Youth lacrosse in Shelburne, VT

Sponsored By:   Play It Again Sports
My my My my


The Positive Coaching Alliance (PCA) has developed Positive Coaching Scripts to help coaches introduce positive coaching principles to their teams.  Scripts should not be memorized or recited word-for-word.  Read through the script and then put the ideas into your own language, words you feel comfortable using when talking to your team.

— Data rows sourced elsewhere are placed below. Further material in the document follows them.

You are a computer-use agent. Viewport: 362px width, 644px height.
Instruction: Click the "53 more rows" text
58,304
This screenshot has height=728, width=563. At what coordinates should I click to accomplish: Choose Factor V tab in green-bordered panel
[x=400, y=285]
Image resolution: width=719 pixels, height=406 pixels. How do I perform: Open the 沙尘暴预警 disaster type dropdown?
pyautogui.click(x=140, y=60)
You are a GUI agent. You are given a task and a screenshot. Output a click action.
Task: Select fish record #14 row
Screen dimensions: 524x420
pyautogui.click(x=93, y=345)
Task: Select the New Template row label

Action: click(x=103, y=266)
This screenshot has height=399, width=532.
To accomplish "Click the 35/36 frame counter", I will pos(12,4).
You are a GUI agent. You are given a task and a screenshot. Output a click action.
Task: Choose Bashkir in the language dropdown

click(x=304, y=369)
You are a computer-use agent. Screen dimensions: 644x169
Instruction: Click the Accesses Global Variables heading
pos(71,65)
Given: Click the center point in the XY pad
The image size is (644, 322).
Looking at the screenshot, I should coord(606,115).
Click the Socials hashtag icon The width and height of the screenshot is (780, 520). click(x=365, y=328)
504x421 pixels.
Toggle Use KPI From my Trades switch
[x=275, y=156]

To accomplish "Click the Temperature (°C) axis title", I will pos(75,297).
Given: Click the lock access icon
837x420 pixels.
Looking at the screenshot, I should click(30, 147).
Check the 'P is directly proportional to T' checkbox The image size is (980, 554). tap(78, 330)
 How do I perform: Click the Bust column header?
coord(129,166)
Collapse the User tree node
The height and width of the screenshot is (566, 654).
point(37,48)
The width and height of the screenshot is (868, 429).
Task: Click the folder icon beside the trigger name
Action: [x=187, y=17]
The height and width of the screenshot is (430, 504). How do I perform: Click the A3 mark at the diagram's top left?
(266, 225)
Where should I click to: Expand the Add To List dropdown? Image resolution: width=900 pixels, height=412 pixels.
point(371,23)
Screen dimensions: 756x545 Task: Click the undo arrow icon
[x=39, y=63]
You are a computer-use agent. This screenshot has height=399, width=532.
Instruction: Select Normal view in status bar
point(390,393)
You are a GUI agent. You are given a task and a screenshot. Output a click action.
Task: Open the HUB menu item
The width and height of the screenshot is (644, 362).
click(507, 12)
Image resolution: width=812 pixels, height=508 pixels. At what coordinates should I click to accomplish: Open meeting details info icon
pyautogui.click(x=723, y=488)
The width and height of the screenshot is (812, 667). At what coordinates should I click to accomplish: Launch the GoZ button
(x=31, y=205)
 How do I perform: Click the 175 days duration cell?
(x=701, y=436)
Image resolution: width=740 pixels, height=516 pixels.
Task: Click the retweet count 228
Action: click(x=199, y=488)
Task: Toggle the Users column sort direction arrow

The script below is adapted from the Positive Coaching Alliance.
Lacrosse is a great game.  It’s a lot of fun to play and its also a way that we learn important lessons that can help us later in life.  I know that I learned a lot from playing competitive sports when I was your age.  I want to tell you about a goal I have for the team and for each of you individually this season.  “I want each of us to “act like a winner to be a winner.”
There are two kinds of winners.  What is one kind of winner?  What does “winner” mean to you? (Answer likely to be something like “The one with the most points at the end of the game.”)
One kind of winner is the team that has the most points on the scoreboard at the end of the game.  And we want to be that type of winner.  We want to work as hard as we can to win as many games as we can.  There is another type of winner, though, and that is just as important.   That is the winner in life.  We want to learn from this season how to be a winner in everything that we do, not just lacrosse.
To be a winner we need to start acting like a winner.  And a winner is someone who is working for mastery of whatever activity he or she is doing.  So in lacrosse we want to work toward mastery to be the best lacrosse player and best team we can be.  And we want to learn how to achieve mastery at anything we want to be good at.
To help understand the way the way that we achieve mastery, we use the example of a tree that we call the Tree of Mastery.  If you climb the Tree of Mastery you will be successful.  We say that the Tree of Mastery is an ELM tree because there are three things you need to do to climb the ELM Tree of Mastery:
We want to give our best effort every time we come out on the field.  I am more concerned that we try our hardest than I am with a win.  We could win against a weak team and without giving our best effort, and that doesn’t really mean anything.
On the other hand we could play a team that was stronger than we are and try our hardest and lose.  I would be proud of us in that case because we were acting like winners by trying our hardest even thought he other team ended up wining the game on the scoreboard.
So the first part of the ELM Tree is E for Effort.
We want to continue learning and improving every week in practice and every time we play a game.  If we continue to learn, we will get better and that is more important than whether we are better than some other team.
We could be better than another team without learning and improving if that team is a weak team.  And we could be weaker than another team but be learning a lot and getting better all the time.  It’s more important to me that we learn and improve even if we lose to a team that is stronger than we are.
So the second part of the ELM Tree is L for Learning.
Most people think its bad to make a mistake.  But mistakes are part of the learning process.  You can’t learn something as complicated as lacrosse if you are afraid to make a mistake.  And even people that are afraid to make a mistake often don’t even try very hard.  So yes, it’s okay to make a mistake on this team.   We want to learn from our mistakes and not let them discourage us or keep us from working hard.
So is it okay to make a mistake on this team?  Yes it is.  And the third part of the ELM tree is M for how we respond to a mistake.
Acting like a winner involves three things.  It means:
-Giving your best effort every time
-Continuing to learn and improve, and
-Not letting mistakes (or fear of making a mistake) stop you.
If you do these three things, you are acting like a winner, and you will be a winner in life as well as lacrosse.
Before we move on, What does each letter stand for?